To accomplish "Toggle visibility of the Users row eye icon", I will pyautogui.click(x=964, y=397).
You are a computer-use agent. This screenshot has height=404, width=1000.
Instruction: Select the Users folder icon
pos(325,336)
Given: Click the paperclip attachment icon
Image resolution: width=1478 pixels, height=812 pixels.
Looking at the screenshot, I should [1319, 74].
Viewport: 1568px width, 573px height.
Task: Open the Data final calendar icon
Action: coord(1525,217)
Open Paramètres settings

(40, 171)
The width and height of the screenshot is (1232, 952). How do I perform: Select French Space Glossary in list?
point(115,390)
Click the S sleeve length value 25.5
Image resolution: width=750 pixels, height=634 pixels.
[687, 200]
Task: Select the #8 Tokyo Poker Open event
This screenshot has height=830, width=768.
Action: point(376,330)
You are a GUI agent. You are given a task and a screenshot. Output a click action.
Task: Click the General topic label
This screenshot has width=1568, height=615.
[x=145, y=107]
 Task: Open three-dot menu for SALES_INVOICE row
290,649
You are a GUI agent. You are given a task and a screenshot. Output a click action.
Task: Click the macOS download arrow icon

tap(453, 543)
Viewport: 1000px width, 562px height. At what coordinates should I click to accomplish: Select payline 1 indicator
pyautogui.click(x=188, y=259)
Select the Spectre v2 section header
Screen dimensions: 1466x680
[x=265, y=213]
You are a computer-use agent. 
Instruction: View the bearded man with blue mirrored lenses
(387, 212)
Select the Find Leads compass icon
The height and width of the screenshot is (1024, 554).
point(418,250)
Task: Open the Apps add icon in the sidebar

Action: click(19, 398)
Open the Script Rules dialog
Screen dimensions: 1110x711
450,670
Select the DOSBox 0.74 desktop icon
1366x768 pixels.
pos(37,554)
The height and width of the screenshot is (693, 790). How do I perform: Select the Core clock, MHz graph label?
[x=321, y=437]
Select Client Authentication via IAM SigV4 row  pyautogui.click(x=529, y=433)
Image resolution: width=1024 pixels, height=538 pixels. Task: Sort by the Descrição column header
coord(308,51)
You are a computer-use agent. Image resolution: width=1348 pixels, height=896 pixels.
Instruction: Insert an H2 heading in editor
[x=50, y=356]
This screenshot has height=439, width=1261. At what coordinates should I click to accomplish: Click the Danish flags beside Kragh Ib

--------

Make an exact copy of every record in the listing.

§ **EXERCISE ANSWER**:
To accomplish "Toggle visibility of the Users row eye icon", I will pyautogui.click(x=964, y=397).
You are a computer-use agent. This screenshot has height=404, width=1000.
Instruction: Select the Users folder icon
pos(325,336)
Given: Click the paperclip attachment icon
Image resolution: width=1478 pixels, height=812 pixels.
Looking at the screenshot, I should [1319, 74].
Viewport: 1568px width, 573px height.
Task: Open the Data final calendar icon
Action: coord(1525,217)
Open Paramètres settings

(40, 171)
The width and height of the screenshot is (1232, 952). How do I perform: Select French Space Glossary in list?
point(115,390)
Click the S sleeve length value 25.5
Image resolution: width=750 pixels, height=634 pixels.
[687, 200]
Task: Select the #8 Tokyo Poker Open event
This screenshot has height=830, width=768.
Action: point(376,330)
You are a GUI agent. You are given a task and a screenshot. Output a click action.
Task: Click the General topic label
This screenshot has width=1568, height=615.
[x=145, y=107]
 Task: Open three-dot menu for SALES_INVOICE row
290,649
You are a GUI agent. You are given a task and a screenshot. Output a click action.
Task: Click the macOS download arrow icon

tap(453, 543)
Viewport: 1000px width, 562px height. At what coordinates should I click to accomplish: Select payline 1 indicator
pyautogui.click(x=188, y=259)
Select the Spectre v2 section header
Screen dimensions: 1466x680
[x=265, y=213]
You are a computer-use agent. 
Instruction: View the bearded man with blue mirrored lenses
(387, 212)
Select the Find Leads compass icon
The height and width of the screenshot is (1024, 554).
point(418,250)
Task: Open the Apps add icon in the sidebar

Action: click(19, 398)
Open the Script Rules dialog
Screen dimensions: 1110x711
450,670
Select the DOSBox 0.74 desktop icon
1366x768 pixels.
pos(37,554)
The height and width of the screenshot is (693, 790). How do I perform: Select the Core clock, MHz graph label?
[x=321, y=437]
Select Client Authentication via IAM SigV4 row  pyautogui.click(x=529, y=433)
Image resolution: width=1024 pixels, height=538 pixels. Task: Sort by the Descrição column header
coord(308,51)
You are a computer-use agent. Image resolution: width=1348 pixels, height=896 pixels.
Instruction: Insert an H2 heading in editor
[x=50, y=356]
This screenshot has height=439, width=1261. At what coordinates should I click to accomplish: Click the Danish flags beside Kragh Ib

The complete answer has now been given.